Recent advances in ethylene cracking technology have shown that aromatic coke precursors that condense to coke in the laminar films on the hot tube walls will form relatively fast in the bulk fluid at intermediate temperature levels. The rate of coke precursor formation, relative to the rate of the desired cracking reactions, was shown to decrease as the temperature was raised. Accordingly, cracking furnaces were designed to minimize residence time in an intermediate temperature range. Coke precursor formation was sharply reduced; and with reduced precursors, tube wall temperatures at the outlet end were increased without increased coking. The net result was development of the revolutionary short residence time ethylene cracking furnace. As an additional benefit, the tar formation was also reduced; and with lighter feed stocks, cracking oil transfer line waste heat boilers replaced quenching. This discovery leads to the conclusion that in the gas recycle hydrogenator coke formation may be avoided even with heavy oil feed stocks. The gas recycle hydrogenator is essentially a back-mixed reactor with the preheated feed (approximately -1000F) warmed to gasifier effluent temperature (about 1380F) almost instantaneously. In addition, feed oil vapor concentrations are diluted to outlet concentrations immediately thereby minimizing self-condensation reactions; thus, formation of precursors at the intermediate temperature and high feed concentration levels should be negligible and tar and coke production minimized.
With this preliminary work in hand, it was discovered that the gas recycle hydrogenator can accept feed stocks with higher boiling fractions when such feed stocks are gasified as shown in FIG. 2.
The basic gasification system is shown in FIG. 2 and consists of a vaporizer 60, gasifier 62, a liquid aromatics separator 64, a product gas compressor 66, together with hydrogen and oil heaters 68 and 70 respectively, and a gasifier product cooler 72. Such a system would operate at 600 psig or higher with the crude oil feed 74 and the hydrogen feed 76, each being preheated and charged to the vaporizer 60. The oil 78 is further heatedby heater 80, which is submerged in the pool of liquid residual crude oil or heel as it is called in the trade.

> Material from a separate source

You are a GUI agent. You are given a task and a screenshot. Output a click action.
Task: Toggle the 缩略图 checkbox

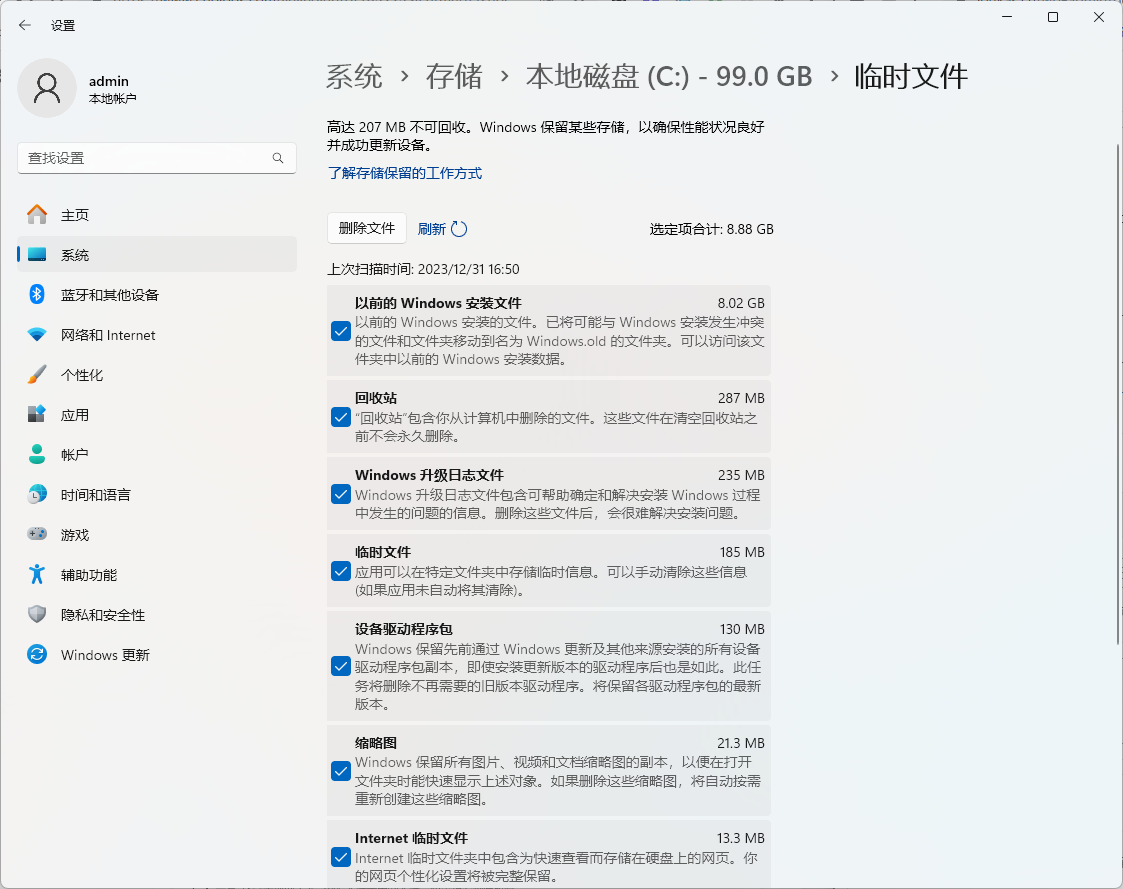(341, 771)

The hydrogen after being preheated is sparged beneath the surface of the liquid residual crude oil 78 in vaporizer 60 so that the oil is vaporized into a mixture with the hydrogen and taken from the vaporizer through conduit 82 and conducted into the gasifier 62.
With whole crude oil, or naphtha topped crude oil, about percent by volume of the oil would be evaporated with the residual oil being withdrawn through conduit 84 and used as feed for a partial oxidation plant to produce the required hydrogen. The level of the pool of liquid residual oil and rate of residual oil withdrawal are determined bylevel control 83. The vaporizer temperature would typically be in the range of from 800 to 1000F depending upon the particular crude oil feed. The hydrogen-oil vapors from the vaporizer in conduit 82 are injected into the adiabatic hydrogasifier 62 and the exothermic gasification reaction occurs. The oil is gasified to methane, ethane. and residual aromatics with excess hydrogen and hydrogen sulfide which is generated by the conversion of sulfur in the oil. The entering feed jet 86 induces a high internal recirculation rate in the gasifier along the path shown by the arrows. The contents of the entering jet 86 are essentially completely mixed and have substantially uniform composition and temperature. The temperature in the reactor is approximately 1400F and the average reactor residence time is between 10 and seconds.

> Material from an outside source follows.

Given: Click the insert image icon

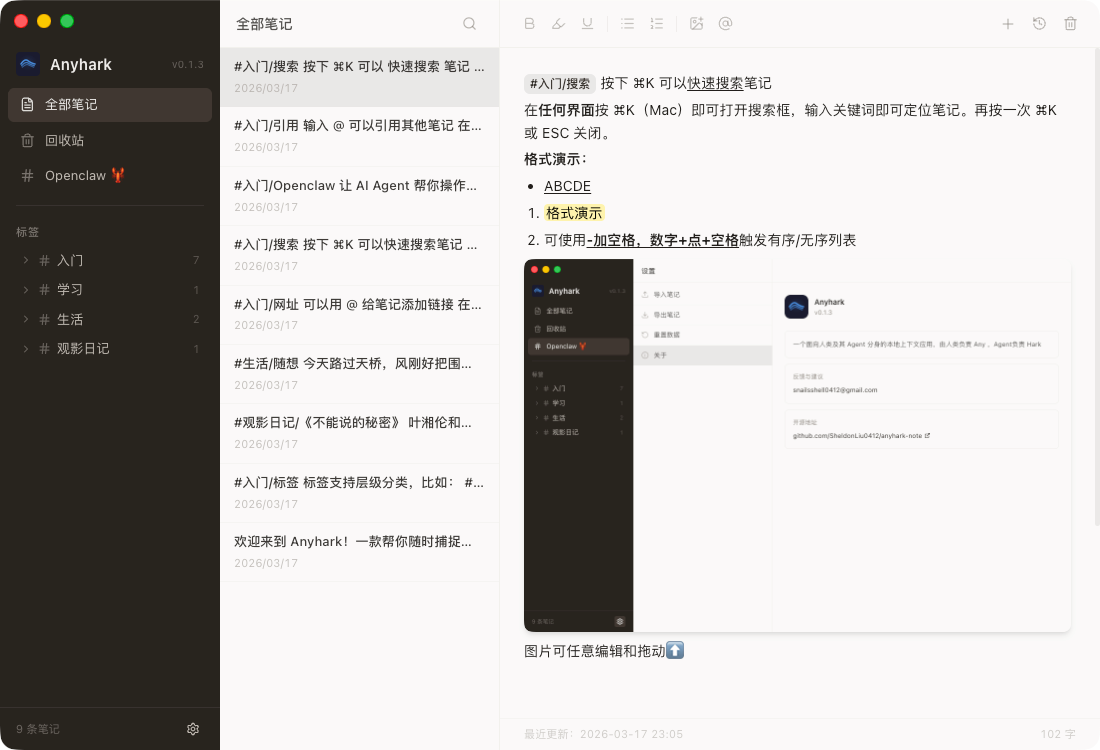Looking at the screenshot, I should [x=697, y=24].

The hot effluent gases are removed through conduit 88 and cooled in waste heat boiler 72 with heat recovery. After heat recovery, the effluent is conducted to aromatic separator 64 through a conduit wherein the condensed aromatic constituents are removed from the separator through conduit 92 and are used for supplementary feed to the partial oxidation unit and process fuel. The resulting gas product from the separator 64 is compressed in compressor 66 and pushed on to further processing. The gas at the exit end of the compressor consists essentially of hydrogen, methane, ethane, hydrogen sulfide, and uncondensed aromatics. This product can be further processed in accordance with the process described in FIG. 1. In FIG. 2, a portion of the cooled gas from the compressor 66 is taken through conduit 94 and recycled through valve 96 into the reactor or hydrogasifier 62 to provide cooling of the reactor to maintain the reacted temperature at the desired temperature level of about 1400F. I
The foregoing process was verified in a test setup shown in FIG. 3 that was constructed and operated. This system consisted of a hydrogen supply conduit 100, a hydrogen metering device (rotameter 102), electrically heated hydrogen humidifier 104, an oil feed system 106 comprising an oil tank 108, and oil metering pump 110, a vaporizer 112 that was electrically heated, a hydrogasification vessel 114, also electrically heated, a product cooler-condenser 116, a liquid separator 118, a back pressure controller 120, product gas analysis system shown generally as 122 consisting of a wet test meter 124 and a Ranerax meter 126, and a tempering gas recycle system consisting of recycle gas compressor I28 and recycle gas heater 130. In the above setup, electric heating was provided to the hydrogen humidifier, the vaporizer, the hydrogasifier, and the tempering recycle gas system and all high temperature transfer lines were electrically heated to maintain the process temperature.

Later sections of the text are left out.